BusyBox v1.31.1 () built-in shell (ash)
_______ ________ __
| |.-----.-----.-----.| | | |.----.| |_
| - || _ | -__| || | | || _|| _|
|_______|| __|_____|__|__||________||__| |____|
|__| W I R E L E S S F R E E D O M
-----------------------------------------------------
OpenWrt SNAPSHOT, r12638+879-132ff90f1d
-----------------------------------------------------
=== WARNING! =====================================
There is no root password defined on this device!
Use the "passwd" command to set up a new password
in order to prevent unauthorized SSH logins.

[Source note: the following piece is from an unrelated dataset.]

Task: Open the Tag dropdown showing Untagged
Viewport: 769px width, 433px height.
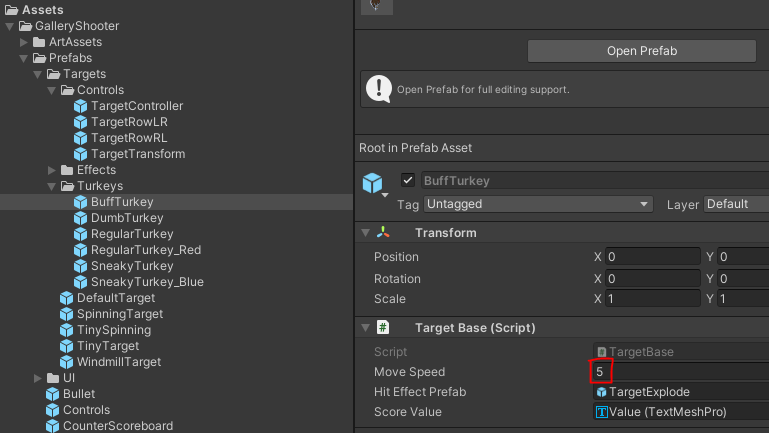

--------------------------------------------------
root@(none):/#
How I wish I had my UART RX working on my board... hah!
That's great news though!
If you look at the picture I post earlier, you can see some clear tape on the copper wire near the can. That's mainly to hold it down, but also to insulate the bare copper. Because I lifted a pad and tore part of the trace off ("Why is there a hair on my soldering iron? Wait... No"), I actually soldered that wire to the remainder of the trace. I used a box cutter knife to scrape the solder mask off the trace to expose some copper, and then I was able to colder straight onto the trace. The other end of wire goes to the header pin on the underside of the board.
TL;DR: All hope is not lost, you can still try to recover that RX pin
Box cutters?? Oh man, you need to buy yourself an Xacto knife!! 

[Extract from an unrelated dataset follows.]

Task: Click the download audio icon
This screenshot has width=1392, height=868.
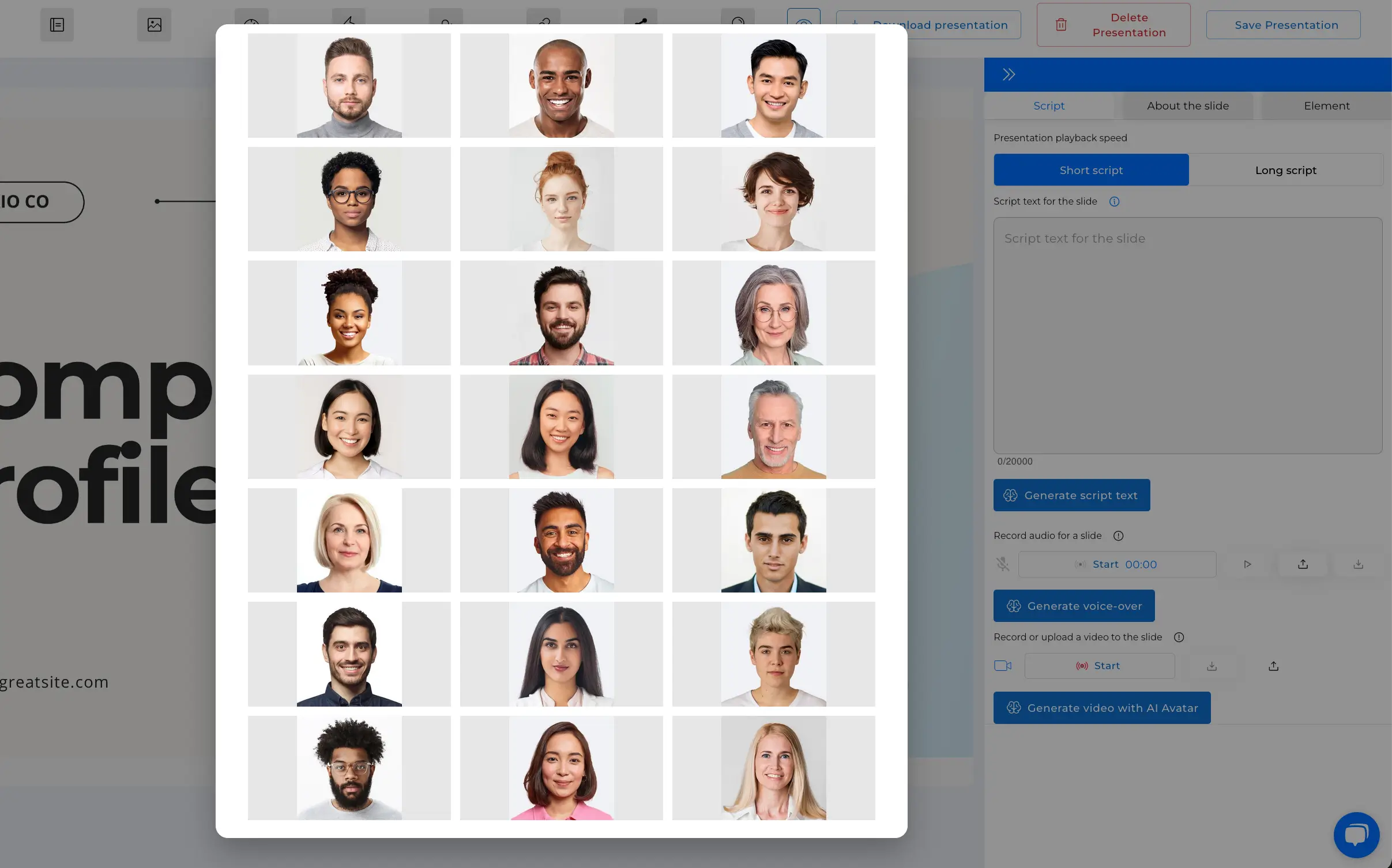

Seriously, it warms my heart to see some actual hardware hacking for a change... and you guys hanging tough with the hassles...
Superglue, and the accelerator for it, are good to have for tacking down wires and lifted traces. Though, watch heating that stuff with the soldering iron, you'll make the worlds smallest cloud of tear gas. Ted, did you break down and get a scope? The classic Rigol DS1024 is a nice choice for $300USD or therabouts. It can even do RS232 data translating, with the unlock.
Anyway, big challenge, great progress! Though I still want to bump the idea of the EAP225v3, it might be even closer to a C7. Maybe easier to get started. Tempted to buy one myself, but I'd be less useful on the software side of things.